* **SUPPLIED ENTRIES**:
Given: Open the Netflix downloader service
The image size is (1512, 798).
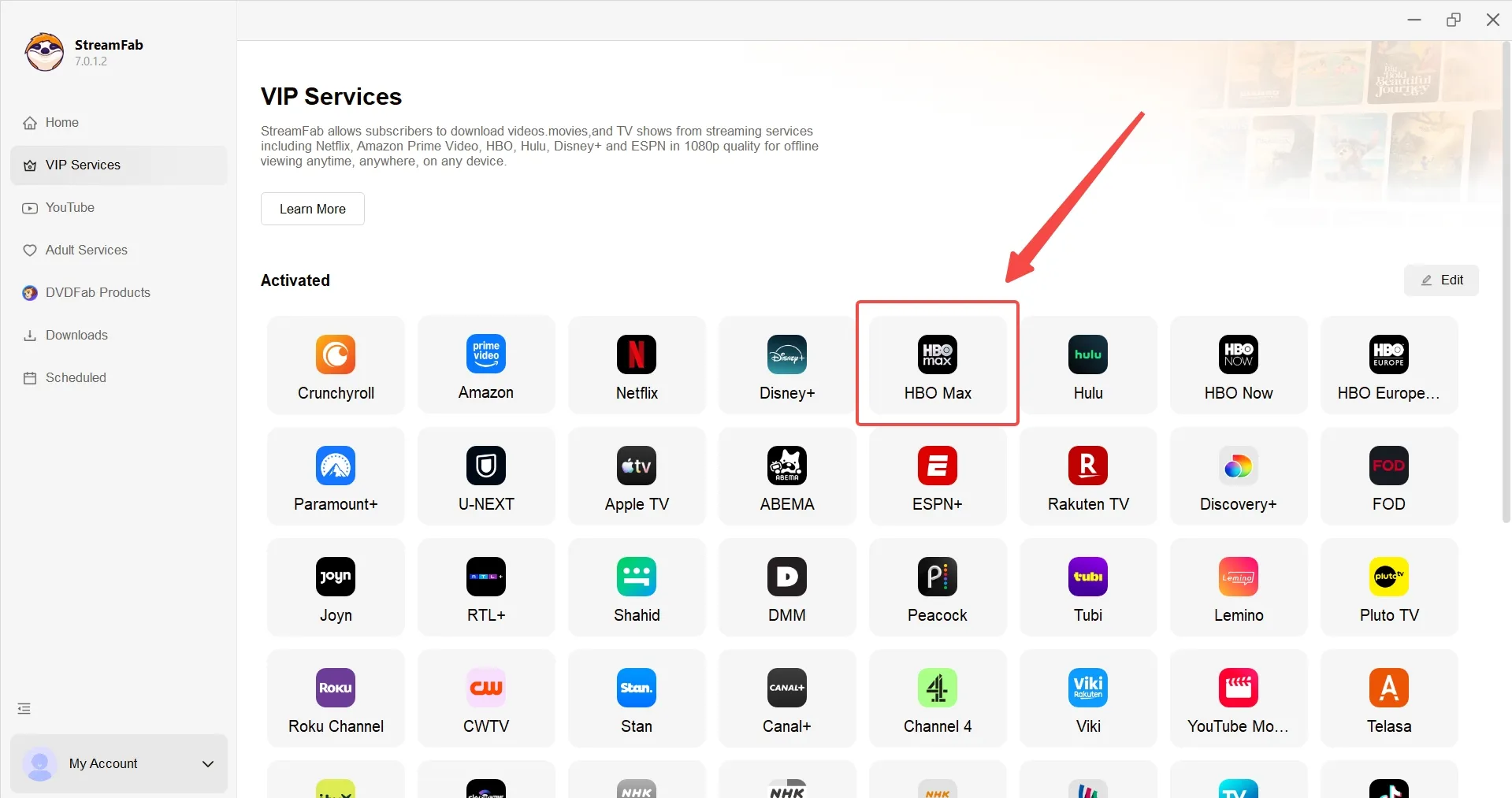Looking at the screenshot, I should pos(636,365).
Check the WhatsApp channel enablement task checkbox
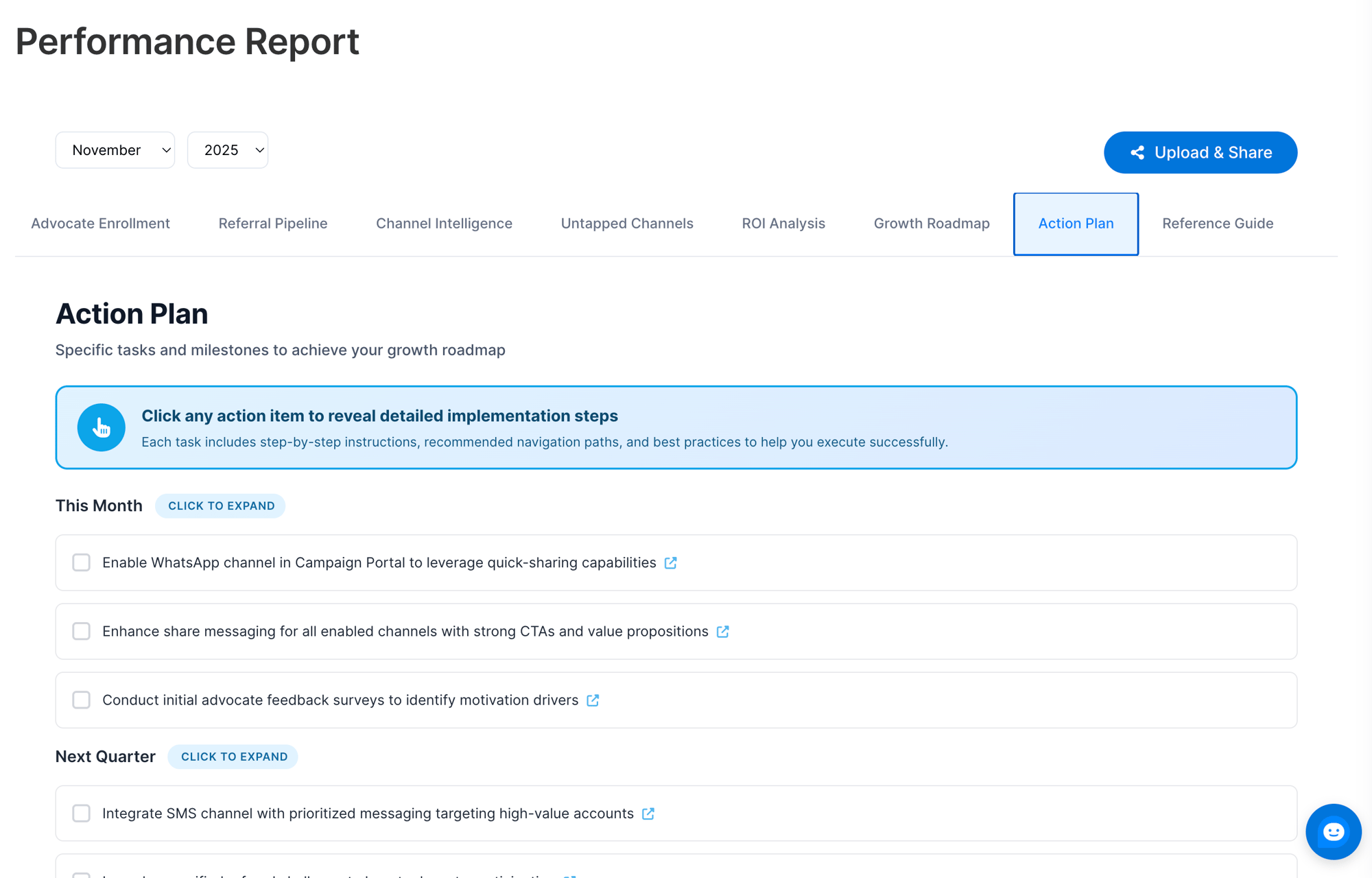This screenshot has height=878, width=1372. pos(81,562)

* **AIM OF THE EXERCISE**: Please repeat, exactly as written, only the lines from the line with "Check the WhatsApp" to the end of the data, leaving out every picture.

* **TASK OUTPUT**:
Check the WhatsApp channel enablement task checkbox
This screenshot has height=878, width=1372. pos(81,562)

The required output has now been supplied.